> _SÉRIE D'EXERCICES_:
#1 D'après le texte sur l'obligation d'accommodement des employeurs, à quelle date les modifications à la Loi sur les accidents du travail et les maladies professionnelles sont-elles entrées en vigueur ?
#2 Rédigez la suite du texte sur l'obligation d'accommodement des employeurs à partir de l'endroit où il s'arrête.

> _TEXTE FOURNI_:
══════════

Depuis le 6 octobre 2022, des modifications à la Loi sur les accidents du travail et les maladies professionnelles1 sont entrées en vigueur au chapitre de la réadaptation professionnelle afin d’y intégrer expressément l’obligation d’accommodement des employeurs envers les travailleurs qui conservent des limitations fonctionnelles de leur lésion professionnelle. Ces modifications ont, notamment, octroyé à la CNESST des pouvoirs accrus en matière de surveillance et d’encadrement de l’exercice d’accommodement de l’employeur.
S’il y a deux ans, ces modifications suscitaient beaucoup de questions, la jurisprudence du Tribunal administratif du travail, division santé et sécurité du travail (ci-après : « TAT »), s’y est penchée à plusieurs reprises depuis. Voici quelques exemples qui entourent la mise en œuvre de ces obligations maintenant codifiées.
Dans CISSS des Îles (CH) et Vigneau2, l’employeur conteste la décision de la CNESST qui a retenu un autre emploi convenable que celui qu’il avait proposé, chez lui, à la travailleuse. Dans cette affaire, la travailleuse avait démissionné de son emploi et s’était trouvée un emploi de réceptionniste ailleurs. La CNESST avait alors retenu ce nouvel emploi comme étant l’emploi convenable au sens de la LATMP. Le tribunal a accueilli la contestation de l’employeur, car la CNESST devait « évaluer de façon prioritaire s’il existe un emploi convenable chez l’employeur. Le retour du travailleur chez l’employeur sera privilégié et tel que le spécifie l’article 170 de la Loi ». Le TAT retient donc l’emploi convenable offert initialement par l’employeur comme étant celui que la CNESST aurait dû retenir.

══════════

> _EXTRAITS DE LIGNES_:
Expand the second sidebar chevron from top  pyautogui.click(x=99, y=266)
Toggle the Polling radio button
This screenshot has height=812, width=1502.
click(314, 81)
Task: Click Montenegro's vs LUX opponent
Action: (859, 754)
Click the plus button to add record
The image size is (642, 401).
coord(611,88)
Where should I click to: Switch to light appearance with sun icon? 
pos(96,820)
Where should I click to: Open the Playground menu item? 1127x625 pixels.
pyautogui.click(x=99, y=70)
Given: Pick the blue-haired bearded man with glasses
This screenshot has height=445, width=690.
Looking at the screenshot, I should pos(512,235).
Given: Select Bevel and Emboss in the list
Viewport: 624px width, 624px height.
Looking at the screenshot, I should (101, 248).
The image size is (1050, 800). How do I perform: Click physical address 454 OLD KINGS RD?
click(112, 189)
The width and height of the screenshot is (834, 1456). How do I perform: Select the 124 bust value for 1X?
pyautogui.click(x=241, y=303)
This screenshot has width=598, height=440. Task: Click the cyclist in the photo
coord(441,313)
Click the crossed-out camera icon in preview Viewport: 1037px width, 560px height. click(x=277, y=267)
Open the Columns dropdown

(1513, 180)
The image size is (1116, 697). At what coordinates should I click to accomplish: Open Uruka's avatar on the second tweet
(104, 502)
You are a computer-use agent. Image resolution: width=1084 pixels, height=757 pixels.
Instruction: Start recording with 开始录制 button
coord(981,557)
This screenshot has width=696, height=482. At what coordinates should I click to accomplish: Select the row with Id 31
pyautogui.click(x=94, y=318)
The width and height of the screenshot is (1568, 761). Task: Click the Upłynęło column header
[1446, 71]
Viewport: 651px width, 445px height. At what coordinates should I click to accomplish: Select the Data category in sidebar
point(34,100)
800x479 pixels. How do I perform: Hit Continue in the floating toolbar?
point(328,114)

══════════

> _RÉPONSES_:
#1 Elles sont entrées en vigueur le 6 octobre 2022.

#2
Puis, dans Rilio Auzil et Purolator inc. – St-Laurent3, le TAT accueille la contestation du travailleur de la décision de la CNESST qui retenait un emploi convenable chez son employeur. Dans un premier temps, le TAT rappelle qu’au moment de déterminer un emploi convenable, l’employeur et la CNESST doivent considérer la condition globale du travailleur, c’est-à-dire, tenir compte de l’ensemble des limitations, même celles de nature personnelle.
Par ailleurs, toujours dans la même affaire, le TAT précise « qu’il ne désapprouve nullement, a priori, l’idée que l’employeur puisse créer un poste « sur mesure » au bénéfice de l’un de ses travailleurs blessés[29]. Rappelons sur ce point que l’obligation, pour l’employeur, de prendre les mesures d’accommodement raisonnables qui lui incombent, en vertu de la Charte des droits et libertés de la personne[30], s’appliquent également en présence d’un état d’invalidé provenant d’une lésion professionnelle ». Cependant, dans les circonstances de cette affaire, l’emploi « taillé sur mesure » ne permettait pas de répondre au critère de « possibilité raisonnable d’embauche », condition essentielle de la notion d’emploi convenable prévue à la LATMP puisque la démonstration d’une possibilité raisonnable de pérennité n’avait pas été mise en preuve. Le TAT retourne donc le dossier à la CNESST « afin qu’elle en assure la gestion médico-administrative, conformément aux exigences de la [loi]. »
La maîtrise des règles et concepts relatifs à l’accommodement dans le processus de réadaptation prévue à la LATMP est essentielle afin de répondre à vos obligations. Une formation à cet effet pourrait vous permettre de vous assurer de la compréhension de ces règles et d’une saine application, le cas échéant.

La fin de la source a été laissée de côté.